* [Text block]
┌────────
If Teaching facts makes you a bad teacher, does rocking when you’re not stressed make you a bad autistic?

A monkey glances up and sees a banana, and that’s as far as he looks—

Eoin Colfer

Monkey tricks by VicaVersionOn perception:

One of my pet hates is when I hear educators moan about facts as if they were hazardous to health. I’ve heard them moan that they serve no purpose, that they’re a waste of time; outdated or are somehow superfluous; that it’s not proper teaching. There are numerous complaints, too many to list— however the median I seem to come across most, might as well be the very devil himself: the date:

1066, the Battle of Hastings;

1588 and the Spanish Armada

1805, Trafalgar and so on and so forth…

And to some degree I agree that there is a limited quality, albeit a limited re-usable quality to this type of knowledge. Personally, I love it, can’t get enough but that’s just me, give me more…

However, facts make learning easier. Facts give concept-based teaching context. Facts make learning more effective. This is not a judgement call, nor is it an opinion— unlike approaches based purely around concept, there is mountains of data which suggest that the use of facts as part of a learning strategy works; having a solid bank of knowledge regarding a particular topic, then makes conceptual-learning effective, not the other way around. The very notion that anyone can form long lasting contextual assessments on anything without knowing what it is they’re supposed to be contextualising is counter-intuitive— but this is one of the things modern teachers are taught to do, even though it flies in the face of most of the available evidence.

Don’t get me wrong, I think the ability to conceptualise is an imperative to successful learning; and the reasoning that the way it’s now used is ‘best’ and the way it should be done comes from reasonable sources— these are not stupid people. It just doesn’t work as they’d like it to work; it cannot work because the reasoning is built on whimsy, not the real world.

Facts: those concrete, unshakable units of information which are not subject to change are unpopular, when they should be the foundations upon which effective practices are built.

It’s difficult to understand why the idea of learning useful, relevant and re-usable information is so frowned upon— as a former practitioner, I do at least understand the potential difficulties involved in the presentation; I did all the time— but again, the median argument against it is just as unreasonable: we can’t just have kids reciting dates over and over…

Of course not— that really is stupid. Professional teachers should be able to incorporate some kind of fact-based content into their lessons if they are proficient in their subject, without the furore— they do it everyday to some degree as it is, but there’s just something about the word fact that they’re taught not to like. I would’ve taught in a dress if I had cold hard data suggesting cross-dressing made learning more effective; and that should be the only thing that matters. There are approaches which work and some which work better than others; some are just unpopular.

Now the reason I bring it up actually has nothing to do with teaching, but the underlying trait which shapes this particular issue.
└────────
* [Data excerpt]
┌────────
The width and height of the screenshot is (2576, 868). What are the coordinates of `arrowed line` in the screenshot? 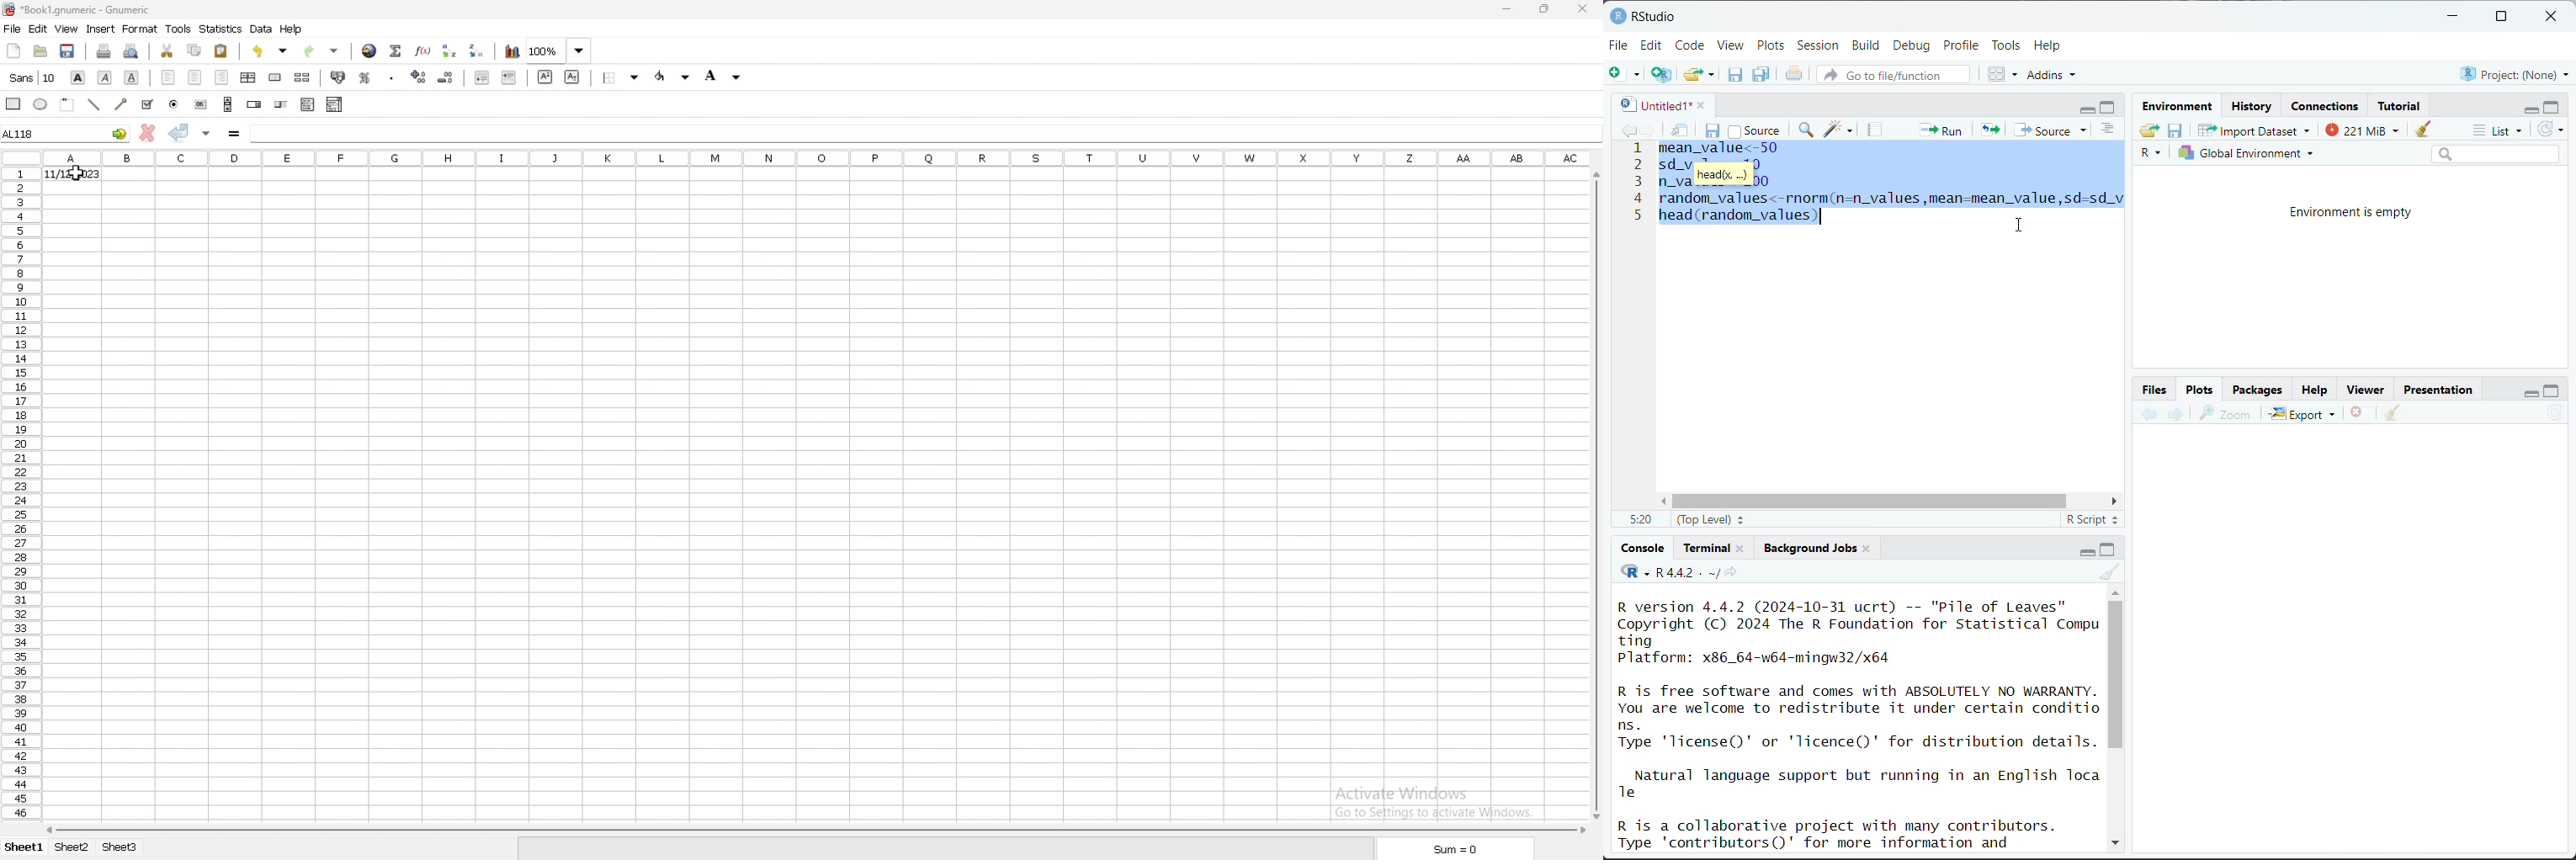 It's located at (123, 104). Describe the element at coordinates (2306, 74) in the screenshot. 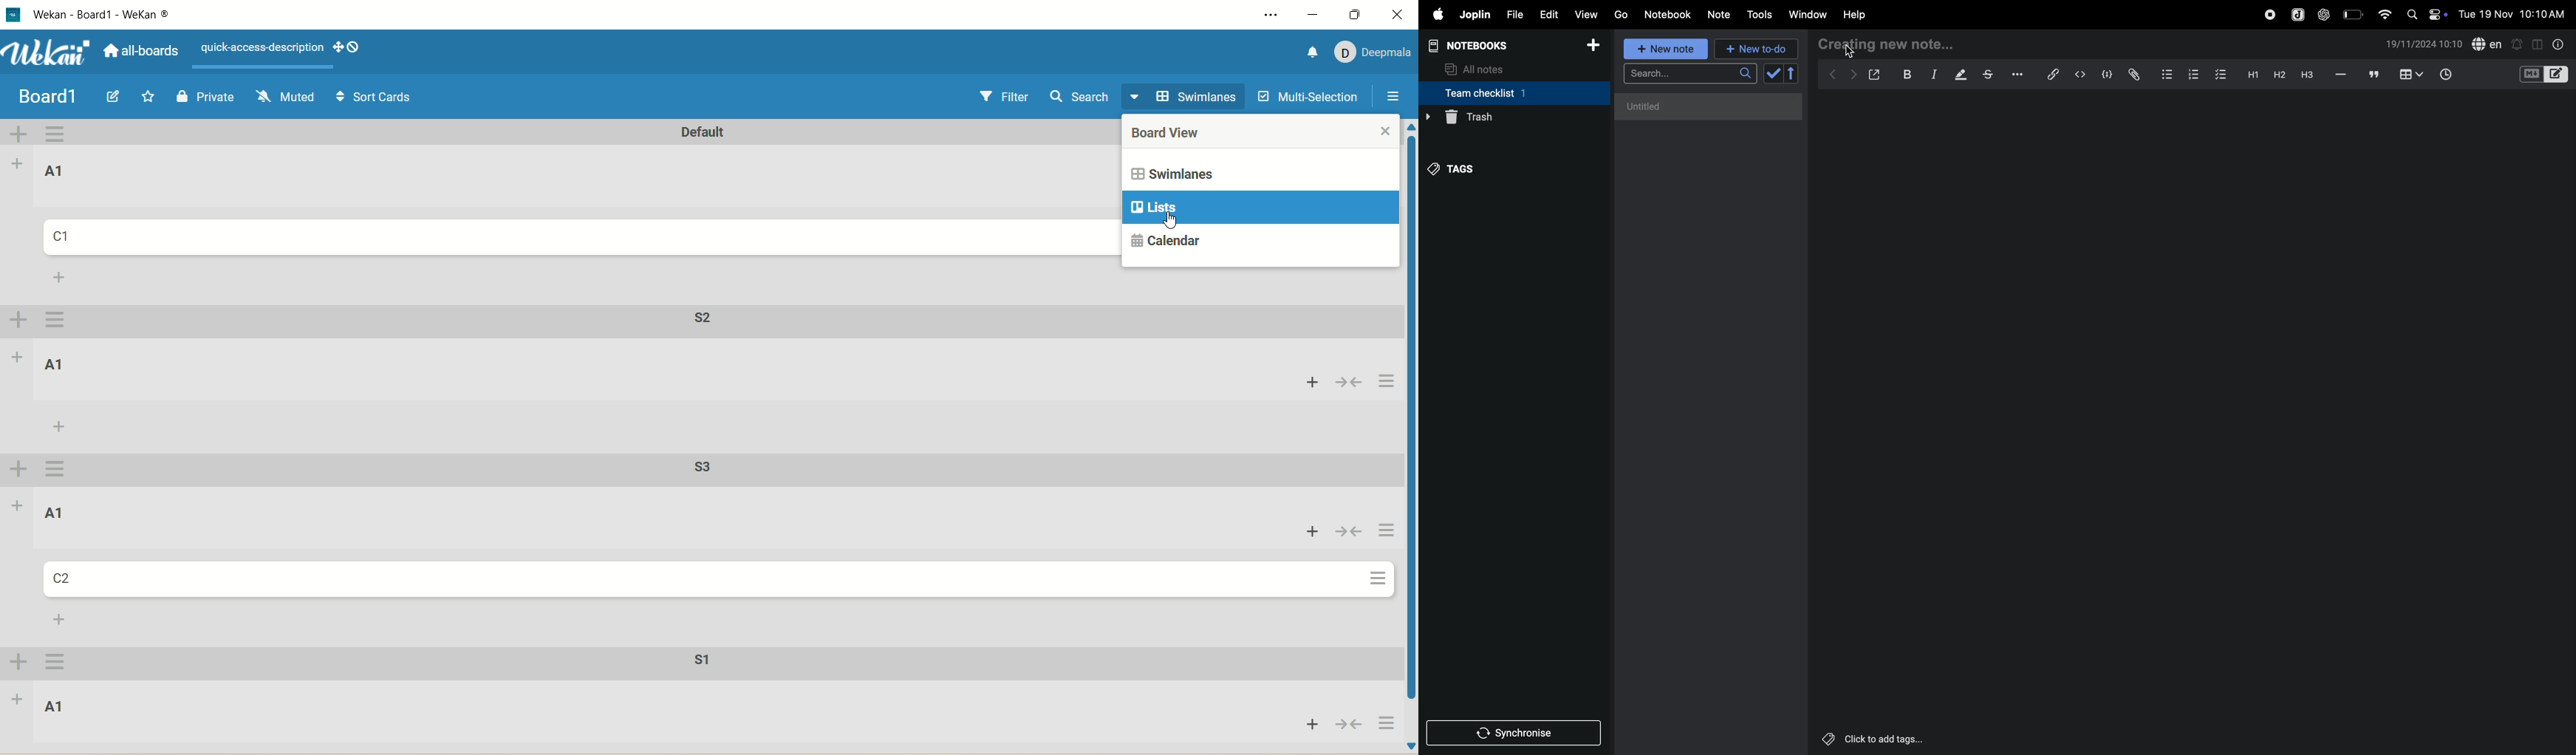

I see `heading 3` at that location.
└────────
* [Problem description] In the essay on teaching facts, which year is paired with Trafalgar?

* [Output of the task] 1805